Lightweight Access Point joining issues to WLC Part 1

In this post I will try to cover as many as possible problems due to AP can not join to WLC.

First of all we should know that there are two types of Access Points (I am only talking about Cisco products):

  1. Autonomous AP or Standalone AP
  2. Lightweight AP

Autonomous AP doesn’t need WLC to connect and it can be used in small office / Home office scenarios. (I will not go into detail, may in later post we will see that, how it works and configuration).

Lightweight AP: This type of AP can only be used with Wireless LAN Controllers. These can be used in medium to large deployments.

How to verify if it’s an autonomous AP or Lightweight?

Here are the two ways:

  • Connect to the AP using a console cable, and login to the AP (if you need to enter credentials, default username pass are Cisco, default enable password is Cisco). As a side note, the autonomous AP code prompts by default ap> and only requires you to enter an enable passowrd. The lightweight code asks you for username and password by default, and display by default the AP MAC address as a prompt. So this might be a first indication, but all this can be changed through configuration, so this is just a note, not an exact way yet.
  • On the AP console, type show version. If the AP runs an autonomous code, the version will show the string k9w7. If the AP runs a lightweight code, the version will show k9w8.
  • Want to know more about AP versions, Go here:  Understand AP IOS Images

Now we know that only LAP have to join WLC, without WLC this these kinds of AP will not work.

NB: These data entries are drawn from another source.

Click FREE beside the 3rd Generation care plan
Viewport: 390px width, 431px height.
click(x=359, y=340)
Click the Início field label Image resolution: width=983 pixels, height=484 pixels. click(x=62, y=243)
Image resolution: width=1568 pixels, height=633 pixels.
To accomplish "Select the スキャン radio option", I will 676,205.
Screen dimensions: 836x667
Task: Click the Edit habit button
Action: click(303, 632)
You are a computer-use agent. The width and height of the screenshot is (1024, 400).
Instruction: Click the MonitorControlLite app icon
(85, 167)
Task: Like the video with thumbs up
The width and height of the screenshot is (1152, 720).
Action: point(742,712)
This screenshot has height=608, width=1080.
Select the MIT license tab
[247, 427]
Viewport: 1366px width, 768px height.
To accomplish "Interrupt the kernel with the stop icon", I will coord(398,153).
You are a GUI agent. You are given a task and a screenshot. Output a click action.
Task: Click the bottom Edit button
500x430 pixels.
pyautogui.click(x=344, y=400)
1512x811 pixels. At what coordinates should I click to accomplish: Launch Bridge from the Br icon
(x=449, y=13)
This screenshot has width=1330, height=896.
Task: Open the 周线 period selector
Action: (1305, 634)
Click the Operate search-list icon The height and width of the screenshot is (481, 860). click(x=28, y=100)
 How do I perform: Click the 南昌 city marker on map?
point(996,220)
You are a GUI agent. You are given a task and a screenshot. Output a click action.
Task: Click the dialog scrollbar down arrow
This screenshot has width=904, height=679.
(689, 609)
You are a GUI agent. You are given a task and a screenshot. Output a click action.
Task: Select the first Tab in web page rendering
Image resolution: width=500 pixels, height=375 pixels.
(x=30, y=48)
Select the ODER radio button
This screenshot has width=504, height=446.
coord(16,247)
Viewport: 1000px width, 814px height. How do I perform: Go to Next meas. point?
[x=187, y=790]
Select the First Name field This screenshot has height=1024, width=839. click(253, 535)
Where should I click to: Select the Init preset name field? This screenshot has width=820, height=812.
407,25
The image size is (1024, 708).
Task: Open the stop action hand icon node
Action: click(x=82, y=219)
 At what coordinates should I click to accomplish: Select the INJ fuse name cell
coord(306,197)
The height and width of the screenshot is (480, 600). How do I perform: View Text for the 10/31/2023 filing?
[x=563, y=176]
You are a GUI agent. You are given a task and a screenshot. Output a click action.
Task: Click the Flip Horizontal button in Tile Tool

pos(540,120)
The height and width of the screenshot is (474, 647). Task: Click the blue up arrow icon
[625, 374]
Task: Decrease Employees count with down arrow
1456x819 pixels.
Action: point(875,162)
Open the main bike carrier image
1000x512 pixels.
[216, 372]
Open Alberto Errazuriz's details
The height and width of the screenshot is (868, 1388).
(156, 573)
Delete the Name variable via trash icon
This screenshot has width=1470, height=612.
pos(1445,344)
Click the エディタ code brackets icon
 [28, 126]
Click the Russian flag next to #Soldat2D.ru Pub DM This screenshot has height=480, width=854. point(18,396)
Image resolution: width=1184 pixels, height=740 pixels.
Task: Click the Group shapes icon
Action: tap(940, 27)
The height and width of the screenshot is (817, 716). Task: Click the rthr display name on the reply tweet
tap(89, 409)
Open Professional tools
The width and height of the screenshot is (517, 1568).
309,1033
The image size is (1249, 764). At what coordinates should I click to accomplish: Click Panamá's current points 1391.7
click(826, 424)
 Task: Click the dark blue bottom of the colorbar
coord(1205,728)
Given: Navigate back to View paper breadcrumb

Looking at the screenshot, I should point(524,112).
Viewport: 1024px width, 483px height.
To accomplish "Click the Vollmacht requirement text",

Before starting to find out the cause why AP not joining, first we must understand the behind the scene.

In order for the WLC to be able to manage the LAP, the LAP should discover the controller and register with the WLC. There are different methods that an LAP uses in order to discover the WLC.

There are for main events occurs:

  1. Discovery Requests
  2. Discovery Response
  3. Join Request
  4. Join Response

Refer to: LAP Registration to WLC

So now we assume that AP got the IP address, either statically or via DHCP.

Without IP AP will not do anything, so first we need to assign a IP to AP then only it can send discovery request.

Basic things to check:

  1. Is AP got IP via DHCP?
  2. Can you ping AP from WLC or vice versa.
  3. Is this specific VLAN (in which AP got the IP) blocked by anything on switch like STP?
  4. Check the logs on AP: it must start the discovery request for WLCs.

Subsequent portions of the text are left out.